L’appli qui contrôle le contrôle au faciès ?

François Hollande était contre le contrôle au faciès... avant d'être Président (photo : Stop le contrôle au faciès)
Le 27-03-2014
Par Erwan Ruty

Qui sera le gardien ne nos gardiens ? Le collectif Stop le contrôle au faciès en tous cas, s’échine à limiter les abus policiers tout en dialoguant avec les syndicats de police. Nouveauté 2014 : une "web" appli. Un gadget ? Non, un nouvel outil qui optimise l’action juridique autant que militante. Une de ses membres nous explique où en est ce combat passé aux oubliettes des promesses électorales

 

« Avec l’appli, il y a plusieurs nouveautés par rapport au SMS » (07 60 19 33 81), déjà mis en place au démarrage de l’action de ce collectif, et qui permet aux contrôlés de signaler un contrôle policier jugé abusif. « D’abord, les personnes contrôlées n’ont pas besoin qu’on les rappelle. Et puis cela permet aussi de donner soi-même des précisions sur les conditions du contrôle. » L’idée est notamment de donner des indications sur les « numéros de matricule qui reviennent très régulièrement sur une même ville », et donc de signaler à l’IGPN (Inspection générale de la police nationale) ou au Défenseur des droits des cas particulièrement explicites de dérives procédurales policières. Précaution technique utile aussi : tout signalement fait à l’IGPN suite à aux formulaires existants (« très bien faits », note au passage notre interlocutrice), déclenche une procédure, ce que bien entendu personne ne souhaite, sauf à engager une armada d’avocats (et donc des moyens humains et financiers considérables). Qui peut se le permettre ? Ni les militants de la cause (qui ont pourtant déjà effectué 3000 signalements depuis 2011), ni les institutions elles-mêmes ! Une manière (peut-être pas prévue ?) d’étouffer des velléités activistes… pourtant très civiques ?

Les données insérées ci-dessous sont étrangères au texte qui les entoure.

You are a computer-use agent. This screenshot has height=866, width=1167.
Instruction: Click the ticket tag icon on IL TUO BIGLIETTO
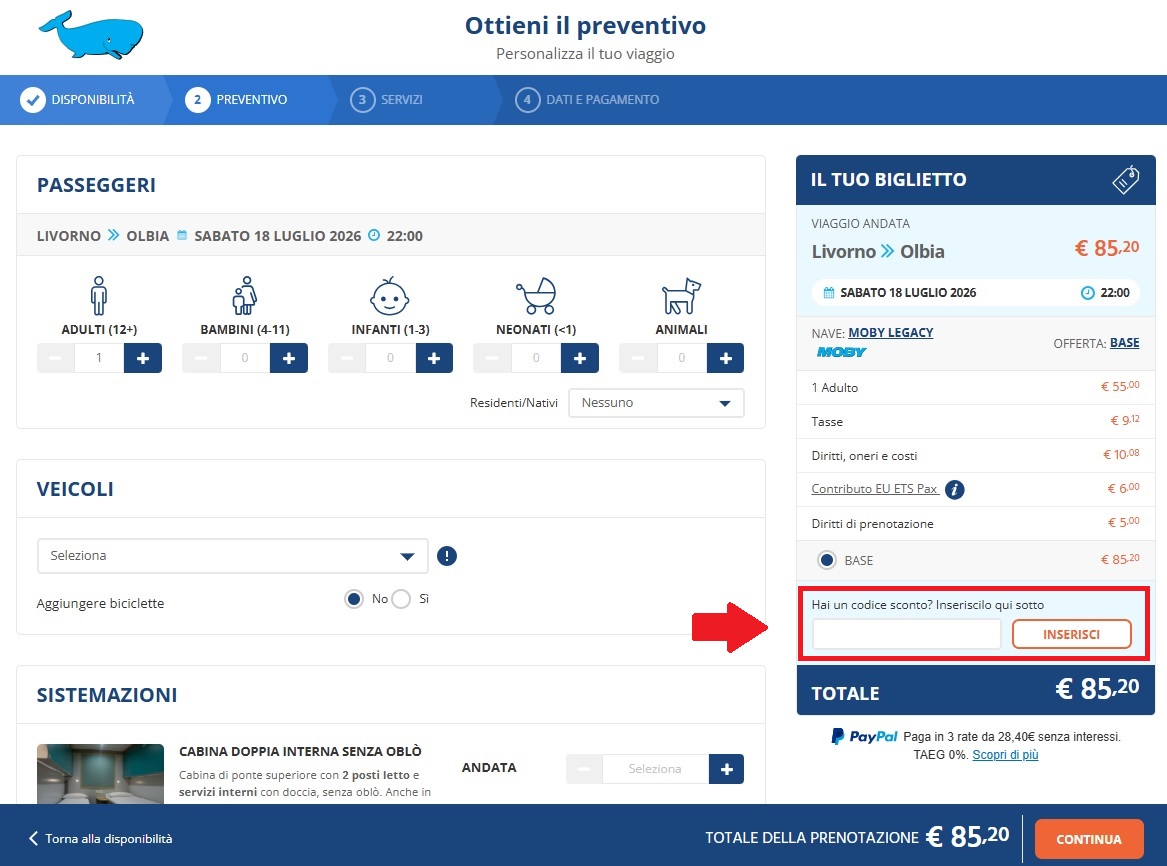(x=1127, y=178)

L’appli : une demande du terrain… et du ministère de l’Intérieur ?!


Quoi qu’il en soit, deux jours après le lancement de l’appli (à Montreuil, au moment de la journée de lutte contre les discriminations, le 21 mars), 400 personnes avaient déjà téléchargé l’appli (sur appli.stoplecontroleaufacies.fr). On peut parler de réussite (ou d’échec de la police républicaine ?). « C’était une demande du terrain », explique le collectif. « Nous ne sommes pas toujours disponibles quand on nous envoie des sms. Cette appli est outil militant plus pratique, qui par ailleurs simplifie le travail juridique : il nous fournit plein de données. Et puis c’est un pied de nez à Valls, qui nous dit que c’est compliqué de faire un récépissé ! » Mais, plus surprenant, on pourrait même dire que cette application était aussi une demande… ministérielle ! En effet, selon Stop le contrôle au faciès, le ministère jugeait que « ce serait bien de faire une version électronique du récépissé papier » (pensant sans doute trouver là un argument immobilisant son interlocuteur). Pourtant, aussitôt dit, aussitôt fait. Avec les moyens dérisoires de cette association militante -moyens en l’occurrence fournis par la réserve parlementaire de la sénatrice EE-LV Esther Benbassa, compagnon de route historique de cette cause.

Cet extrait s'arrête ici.